The arts throughout history are charged with the duty to express a multitude of ideas, including ideas that are dark and difficult. Theater primarily is a venue for adults, so plays, operas, and ballets have always featured what were considered “adult themes.” (That phrase sounds quaint in light of today’s crude and sexualized society, does it not?)
Accordingly, attending an effective production of Edward Albee’s 1962 masterpiece Who’s Afraid of Virginia Woolf, I expect to hold on to my seat as its bitter dialogue and dark emotions pierce my ears, eyes, and mind. Accordingly, I hope to emerge with a greater understanding of the complexities of human relationships as well as a greater appreciation of the power of love.
But The Merry Widow? An operetta premiered in 1905 by the fine Hungarian composer Franz Lehár? A work celebrated then and now for its charming music, including the “Merry Widow Waltz?” What would lead someone to drag this kind of work through the dirt?
Operettas of the late 19th and early 20th centuries (a period known as the fin de siècle) were not examples of serious drama. They did, however, invoke what I like to call “gently grown-up” material (e.g., indelicate liaisons or the foibles of the main characters). Most importantly, operettas functioned as vehicles for stylish dancing, gorgeous singing, sumptuous costumes, and comedic stock devices that date back to Renaissance commedia dell’arte like couples hiding in pavilions or frantic searches for potentially incriminating objects. Ultimately, the flawed characters do the right thing, the proper couples are united, the right virtues are proclaimed, and all ends happily.

- **What to produce**: Continue the essay on staging The Merry Widow from the point where it stops.

- **Provided information**:
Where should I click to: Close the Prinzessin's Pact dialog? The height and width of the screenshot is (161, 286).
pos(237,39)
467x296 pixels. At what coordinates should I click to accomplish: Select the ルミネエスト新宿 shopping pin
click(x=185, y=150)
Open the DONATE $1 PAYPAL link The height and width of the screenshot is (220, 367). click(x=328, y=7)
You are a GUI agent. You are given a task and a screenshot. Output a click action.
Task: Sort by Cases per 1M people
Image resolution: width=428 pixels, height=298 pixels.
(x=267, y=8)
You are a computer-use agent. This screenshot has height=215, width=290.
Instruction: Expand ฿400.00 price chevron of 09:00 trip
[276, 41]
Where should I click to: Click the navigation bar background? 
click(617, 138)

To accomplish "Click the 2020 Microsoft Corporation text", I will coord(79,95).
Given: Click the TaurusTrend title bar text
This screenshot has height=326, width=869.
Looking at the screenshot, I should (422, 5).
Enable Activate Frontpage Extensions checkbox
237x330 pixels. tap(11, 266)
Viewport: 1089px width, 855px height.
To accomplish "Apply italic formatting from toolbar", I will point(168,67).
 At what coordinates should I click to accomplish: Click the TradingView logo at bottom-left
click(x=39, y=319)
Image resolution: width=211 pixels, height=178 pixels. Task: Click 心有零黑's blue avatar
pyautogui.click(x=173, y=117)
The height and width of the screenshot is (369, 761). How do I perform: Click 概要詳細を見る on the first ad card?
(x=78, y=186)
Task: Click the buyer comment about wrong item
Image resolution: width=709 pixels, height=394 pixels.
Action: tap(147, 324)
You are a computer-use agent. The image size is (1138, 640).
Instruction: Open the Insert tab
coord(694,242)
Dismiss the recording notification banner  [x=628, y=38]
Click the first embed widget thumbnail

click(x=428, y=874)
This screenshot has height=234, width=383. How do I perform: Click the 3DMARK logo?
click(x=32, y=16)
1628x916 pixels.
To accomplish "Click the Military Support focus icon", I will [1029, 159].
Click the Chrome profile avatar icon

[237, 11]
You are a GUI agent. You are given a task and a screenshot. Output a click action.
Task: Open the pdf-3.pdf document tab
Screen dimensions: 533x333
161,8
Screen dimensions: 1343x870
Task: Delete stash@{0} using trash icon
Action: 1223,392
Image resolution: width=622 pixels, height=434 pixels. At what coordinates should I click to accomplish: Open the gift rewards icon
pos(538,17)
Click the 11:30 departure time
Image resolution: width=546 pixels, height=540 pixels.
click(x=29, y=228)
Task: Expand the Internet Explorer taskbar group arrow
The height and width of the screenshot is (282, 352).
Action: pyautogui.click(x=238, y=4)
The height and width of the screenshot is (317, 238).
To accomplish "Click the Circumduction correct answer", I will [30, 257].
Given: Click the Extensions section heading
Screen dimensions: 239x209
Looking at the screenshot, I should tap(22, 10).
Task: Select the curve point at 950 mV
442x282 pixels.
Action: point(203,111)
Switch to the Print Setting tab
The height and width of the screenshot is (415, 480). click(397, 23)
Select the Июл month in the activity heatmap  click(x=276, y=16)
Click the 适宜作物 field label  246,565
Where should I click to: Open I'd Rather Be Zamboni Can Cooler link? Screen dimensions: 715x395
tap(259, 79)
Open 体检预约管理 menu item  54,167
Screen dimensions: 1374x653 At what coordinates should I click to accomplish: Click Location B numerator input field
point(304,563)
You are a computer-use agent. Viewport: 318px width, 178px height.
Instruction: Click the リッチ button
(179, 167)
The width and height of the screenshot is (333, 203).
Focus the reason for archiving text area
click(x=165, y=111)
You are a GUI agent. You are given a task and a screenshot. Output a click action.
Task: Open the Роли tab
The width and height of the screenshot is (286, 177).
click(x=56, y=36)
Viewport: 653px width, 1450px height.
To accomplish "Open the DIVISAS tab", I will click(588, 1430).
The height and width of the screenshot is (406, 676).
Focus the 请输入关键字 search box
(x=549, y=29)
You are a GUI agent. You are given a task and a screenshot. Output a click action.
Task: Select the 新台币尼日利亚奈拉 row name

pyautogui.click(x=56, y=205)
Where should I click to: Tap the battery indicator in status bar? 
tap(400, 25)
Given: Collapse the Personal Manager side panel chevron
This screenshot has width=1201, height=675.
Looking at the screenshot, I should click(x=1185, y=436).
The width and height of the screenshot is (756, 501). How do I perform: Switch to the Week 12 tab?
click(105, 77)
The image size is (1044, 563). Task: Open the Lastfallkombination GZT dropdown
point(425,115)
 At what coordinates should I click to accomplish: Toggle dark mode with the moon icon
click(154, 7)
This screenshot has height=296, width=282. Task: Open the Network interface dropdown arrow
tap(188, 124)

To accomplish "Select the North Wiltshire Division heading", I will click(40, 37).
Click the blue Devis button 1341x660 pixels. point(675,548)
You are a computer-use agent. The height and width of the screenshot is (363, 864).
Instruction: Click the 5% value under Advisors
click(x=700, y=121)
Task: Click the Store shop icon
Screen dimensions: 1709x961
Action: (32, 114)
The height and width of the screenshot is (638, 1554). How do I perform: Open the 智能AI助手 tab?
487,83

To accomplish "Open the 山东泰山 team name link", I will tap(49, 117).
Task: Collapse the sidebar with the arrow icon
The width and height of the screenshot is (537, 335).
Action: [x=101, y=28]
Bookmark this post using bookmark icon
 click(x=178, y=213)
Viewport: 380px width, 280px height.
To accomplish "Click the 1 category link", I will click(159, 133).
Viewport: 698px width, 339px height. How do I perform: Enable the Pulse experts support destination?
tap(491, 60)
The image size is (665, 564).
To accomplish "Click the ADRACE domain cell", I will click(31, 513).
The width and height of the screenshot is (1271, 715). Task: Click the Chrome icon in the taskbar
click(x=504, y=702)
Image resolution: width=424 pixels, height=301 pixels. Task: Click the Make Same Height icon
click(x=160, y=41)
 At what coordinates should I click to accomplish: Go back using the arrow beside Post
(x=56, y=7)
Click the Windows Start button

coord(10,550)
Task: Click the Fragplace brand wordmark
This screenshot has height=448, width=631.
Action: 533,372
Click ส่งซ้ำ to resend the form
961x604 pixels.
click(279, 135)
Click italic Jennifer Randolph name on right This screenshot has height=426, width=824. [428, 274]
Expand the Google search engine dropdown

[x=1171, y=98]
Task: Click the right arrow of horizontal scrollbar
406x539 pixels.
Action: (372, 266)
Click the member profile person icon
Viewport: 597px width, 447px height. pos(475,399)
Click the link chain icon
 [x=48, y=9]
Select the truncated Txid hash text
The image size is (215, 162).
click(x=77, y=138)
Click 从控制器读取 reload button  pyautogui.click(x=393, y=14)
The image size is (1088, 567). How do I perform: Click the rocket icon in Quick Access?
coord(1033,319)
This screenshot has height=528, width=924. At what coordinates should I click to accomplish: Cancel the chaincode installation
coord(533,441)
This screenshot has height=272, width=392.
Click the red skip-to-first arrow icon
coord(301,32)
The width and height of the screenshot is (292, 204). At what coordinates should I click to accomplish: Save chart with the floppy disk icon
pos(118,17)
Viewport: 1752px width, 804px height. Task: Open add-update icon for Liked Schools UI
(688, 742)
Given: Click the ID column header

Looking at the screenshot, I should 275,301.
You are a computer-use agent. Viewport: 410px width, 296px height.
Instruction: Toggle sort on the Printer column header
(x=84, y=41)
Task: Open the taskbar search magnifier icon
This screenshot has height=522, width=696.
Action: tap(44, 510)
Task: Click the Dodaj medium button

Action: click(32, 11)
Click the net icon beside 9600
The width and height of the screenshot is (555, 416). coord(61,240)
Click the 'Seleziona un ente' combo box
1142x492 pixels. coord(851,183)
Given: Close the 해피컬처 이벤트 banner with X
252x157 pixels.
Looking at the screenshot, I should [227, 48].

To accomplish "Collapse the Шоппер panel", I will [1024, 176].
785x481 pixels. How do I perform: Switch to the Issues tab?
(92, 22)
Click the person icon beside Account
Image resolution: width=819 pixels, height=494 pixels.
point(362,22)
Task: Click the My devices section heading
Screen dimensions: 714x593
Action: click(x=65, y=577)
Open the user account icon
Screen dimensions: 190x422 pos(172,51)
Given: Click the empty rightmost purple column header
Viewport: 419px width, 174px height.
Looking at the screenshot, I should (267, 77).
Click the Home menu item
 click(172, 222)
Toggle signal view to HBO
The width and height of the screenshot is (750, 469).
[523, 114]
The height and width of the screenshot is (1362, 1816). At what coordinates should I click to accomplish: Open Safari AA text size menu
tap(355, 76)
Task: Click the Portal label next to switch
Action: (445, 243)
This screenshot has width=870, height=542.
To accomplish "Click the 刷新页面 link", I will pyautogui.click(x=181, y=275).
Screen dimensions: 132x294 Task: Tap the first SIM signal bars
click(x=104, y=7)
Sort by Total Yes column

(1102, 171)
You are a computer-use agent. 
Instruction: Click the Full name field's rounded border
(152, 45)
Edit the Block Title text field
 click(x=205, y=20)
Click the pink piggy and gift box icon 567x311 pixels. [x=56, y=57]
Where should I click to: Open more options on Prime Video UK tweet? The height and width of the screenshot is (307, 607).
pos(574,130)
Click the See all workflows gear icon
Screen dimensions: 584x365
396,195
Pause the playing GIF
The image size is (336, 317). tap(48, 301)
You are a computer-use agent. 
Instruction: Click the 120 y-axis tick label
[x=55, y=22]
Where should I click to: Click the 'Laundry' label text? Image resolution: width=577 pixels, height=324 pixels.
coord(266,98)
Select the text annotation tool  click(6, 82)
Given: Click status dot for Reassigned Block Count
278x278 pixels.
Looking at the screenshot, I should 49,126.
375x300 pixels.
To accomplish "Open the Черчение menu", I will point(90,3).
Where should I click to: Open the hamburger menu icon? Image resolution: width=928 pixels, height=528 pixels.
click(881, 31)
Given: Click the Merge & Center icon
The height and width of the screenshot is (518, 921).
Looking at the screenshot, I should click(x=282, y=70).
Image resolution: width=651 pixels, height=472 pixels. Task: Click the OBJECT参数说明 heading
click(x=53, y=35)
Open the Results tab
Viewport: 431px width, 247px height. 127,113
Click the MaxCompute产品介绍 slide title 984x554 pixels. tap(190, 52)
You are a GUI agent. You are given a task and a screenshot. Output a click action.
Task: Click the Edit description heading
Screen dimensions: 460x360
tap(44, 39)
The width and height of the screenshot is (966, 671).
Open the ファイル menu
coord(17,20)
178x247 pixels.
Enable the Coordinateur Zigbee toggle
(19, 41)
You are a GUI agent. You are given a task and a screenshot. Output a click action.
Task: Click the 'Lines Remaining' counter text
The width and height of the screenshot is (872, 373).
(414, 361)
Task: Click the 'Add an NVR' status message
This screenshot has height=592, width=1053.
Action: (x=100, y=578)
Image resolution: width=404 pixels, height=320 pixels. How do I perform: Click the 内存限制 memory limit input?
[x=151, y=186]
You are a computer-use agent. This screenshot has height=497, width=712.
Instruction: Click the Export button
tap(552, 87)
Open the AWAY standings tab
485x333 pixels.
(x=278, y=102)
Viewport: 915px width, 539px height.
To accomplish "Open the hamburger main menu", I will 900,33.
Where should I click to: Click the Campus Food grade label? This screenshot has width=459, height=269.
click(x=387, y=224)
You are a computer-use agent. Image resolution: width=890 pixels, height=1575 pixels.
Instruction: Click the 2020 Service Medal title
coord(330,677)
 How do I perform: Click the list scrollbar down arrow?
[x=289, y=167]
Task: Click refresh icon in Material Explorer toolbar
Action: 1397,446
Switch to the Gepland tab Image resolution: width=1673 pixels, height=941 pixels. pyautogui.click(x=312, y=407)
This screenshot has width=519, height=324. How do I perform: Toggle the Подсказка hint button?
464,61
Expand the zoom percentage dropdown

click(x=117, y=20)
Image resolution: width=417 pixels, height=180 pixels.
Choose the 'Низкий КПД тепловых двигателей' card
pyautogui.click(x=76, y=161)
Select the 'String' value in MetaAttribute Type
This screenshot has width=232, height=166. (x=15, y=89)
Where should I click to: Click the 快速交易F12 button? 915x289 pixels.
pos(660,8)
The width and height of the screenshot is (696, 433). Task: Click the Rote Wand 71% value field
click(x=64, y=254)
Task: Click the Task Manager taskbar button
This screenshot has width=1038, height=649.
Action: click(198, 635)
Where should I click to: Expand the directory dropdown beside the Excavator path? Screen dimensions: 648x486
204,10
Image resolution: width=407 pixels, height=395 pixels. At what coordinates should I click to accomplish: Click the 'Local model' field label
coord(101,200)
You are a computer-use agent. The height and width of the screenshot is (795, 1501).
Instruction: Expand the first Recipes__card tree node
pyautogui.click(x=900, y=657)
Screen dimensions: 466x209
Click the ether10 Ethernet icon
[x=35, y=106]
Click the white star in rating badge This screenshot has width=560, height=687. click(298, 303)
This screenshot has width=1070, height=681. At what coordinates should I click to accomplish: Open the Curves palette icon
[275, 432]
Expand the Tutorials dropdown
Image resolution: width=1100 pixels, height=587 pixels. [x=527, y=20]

- **Answer to this problem**:
Of course, before deciding to show the grandchildren a production of The Merry Widow selected from the Metropolitan Opera’s wondrous on-demand collection, I screened it. Had Act I opened with characters clad in gangster clothing and draped over hoods of cars, or figures floating in a futuristic colony on the moon (don’t laugh; this happens), I would have been concerned and chosen another opera.
But everything looked utterly traditional and gorgeous: everywhere I clicked my cursor, I saw a cornucopia of extravagant costumes, beautiful sets, and elegant dancing, all performed by a marvelous cast headed by Renée Fleming.
And so it was a vision of beauty … until the last act. Fortunately, both grandchildren had faded and been dragged off to bed with a promise that we would finish it tomorrow.
Yes, we will, but not this production. I knew the final act took place in a comic replication of Maxim’s, a famous Parisian bistro founded in 1893. I expected the set to explode in Art Nouveau décor appropriate to the fashionable Parisians who would have gathered there. And yes, Maxim’s bespeaks an era when colorful dances abounded such as the waltz, the gallop, and the “can-can.” The can-can indeed had been edgy when introduced in the 1840s, with its boisterous rhythm and dancers brusquely whisking ruffled, ankle-length skirts right and left as their legs kicked higher and higher.
But this had not been an edgy production! Quite the contrary. So what was the artistic imperative to turn the can-can dancers who open Act III into a group of quasi-pornographic figures, seemingly drunken or drugged up, engaged in robotic, gymnastic versions of pole dancing (sans pole)?
Oh, I’ve seen far worse things on the stage. Wait, we don’t have to go to the theater anymore to see such things, do we? We can see demeaning theatrics everywhere in today’s society. Dare I invoke the Super Bowl halftime shows? Dare I mention the obscenities flashing from T-shirts or blaring from the covers of magazines in the check-out lines of grocery stores? These are all things that would have caused previous generations to throw a sack over their children’s heads and flee.
My complaint goes beyond the vulgarity of it all. It is the stylistic incongruity that bothers me. What kind of artistic vision leads a director to disrupt a production characterized by beauty and elegance and insert an embarrassing effort to evoke historical “edginess” using contemporary crudeness? Does his decision stem from a belief that the contemporary box office demands at least a sliver of tawdriness? Or might it also be a post-modern distrust in the power of beauty?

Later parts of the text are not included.